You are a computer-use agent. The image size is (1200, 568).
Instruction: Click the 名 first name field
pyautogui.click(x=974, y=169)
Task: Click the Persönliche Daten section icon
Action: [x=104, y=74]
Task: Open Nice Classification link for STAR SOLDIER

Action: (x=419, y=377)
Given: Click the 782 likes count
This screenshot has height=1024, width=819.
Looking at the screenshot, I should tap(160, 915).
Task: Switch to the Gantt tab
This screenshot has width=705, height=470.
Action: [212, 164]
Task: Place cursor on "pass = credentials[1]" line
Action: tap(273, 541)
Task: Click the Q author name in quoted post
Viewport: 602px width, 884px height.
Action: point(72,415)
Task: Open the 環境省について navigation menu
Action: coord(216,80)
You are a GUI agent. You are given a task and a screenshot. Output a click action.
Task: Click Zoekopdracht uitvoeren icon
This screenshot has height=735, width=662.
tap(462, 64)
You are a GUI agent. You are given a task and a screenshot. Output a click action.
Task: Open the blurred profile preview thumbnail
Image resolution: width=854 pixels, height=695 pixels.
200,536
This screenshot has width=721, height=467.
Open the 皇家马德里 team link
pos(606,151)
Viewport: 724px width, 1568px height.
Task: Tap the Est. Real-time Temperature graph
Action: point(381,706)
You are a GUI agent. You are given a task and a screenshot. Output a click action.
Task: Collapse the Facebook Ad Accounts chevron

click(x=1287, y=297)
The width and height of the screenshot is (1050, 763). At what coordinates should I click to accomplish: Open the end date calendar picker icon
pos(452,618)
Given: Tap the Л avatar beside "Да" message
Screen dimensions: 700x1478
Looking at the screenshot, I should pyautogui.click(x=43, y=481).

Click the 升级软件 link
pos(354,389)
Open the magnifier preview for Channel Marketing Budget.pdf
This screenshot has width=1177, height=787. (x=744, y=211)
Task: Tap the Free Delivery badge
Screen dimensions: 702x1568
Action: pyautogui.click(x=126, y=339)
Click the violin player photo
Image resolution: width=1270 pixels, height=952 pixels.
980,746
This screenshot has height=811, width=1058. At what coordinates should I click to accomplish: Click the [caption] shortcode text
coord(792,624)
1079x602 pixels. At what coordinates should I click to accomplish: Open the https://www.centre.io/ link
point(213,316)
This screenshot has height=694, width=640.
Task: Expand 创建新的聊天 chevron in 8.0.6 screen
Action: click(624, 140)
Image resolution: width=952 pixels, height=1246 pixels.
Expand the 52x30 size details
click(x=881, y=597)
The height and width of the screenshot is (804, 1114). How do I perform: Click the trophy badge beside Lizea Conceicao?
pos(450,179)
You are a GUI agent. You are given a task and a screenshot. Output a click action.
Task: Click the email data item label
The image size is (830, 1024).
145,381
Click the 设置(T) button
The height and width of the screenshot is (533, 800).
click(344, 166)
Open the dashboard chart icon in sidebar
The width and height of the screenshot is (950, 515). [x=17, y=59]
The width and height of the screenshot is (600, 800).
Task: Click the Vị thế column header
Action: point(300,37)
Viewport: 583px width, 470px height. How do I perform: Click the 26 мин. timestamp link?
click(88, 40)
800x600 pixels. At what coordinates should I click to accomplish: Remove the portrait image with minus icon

WORK INSTRUCTIONS:
Copy the stretch of the records above that runs from the line with "This screenshot has height=735, width=662." through the line with "This screenshot has width=721, height=467.". Both end lines belong in the copy, and nothing else does.

ANSWER BOX:
This screenshot has height=735, width=662.
tap(462, 64)
You are a GUI agent. You are given a task and a screenshot. Output a click action.
Task: Open the blurred profile preview thumbnail
Image resolution: width=854 pixels, height=695 pixels.
200,536
This screenshot has width=721, height=467.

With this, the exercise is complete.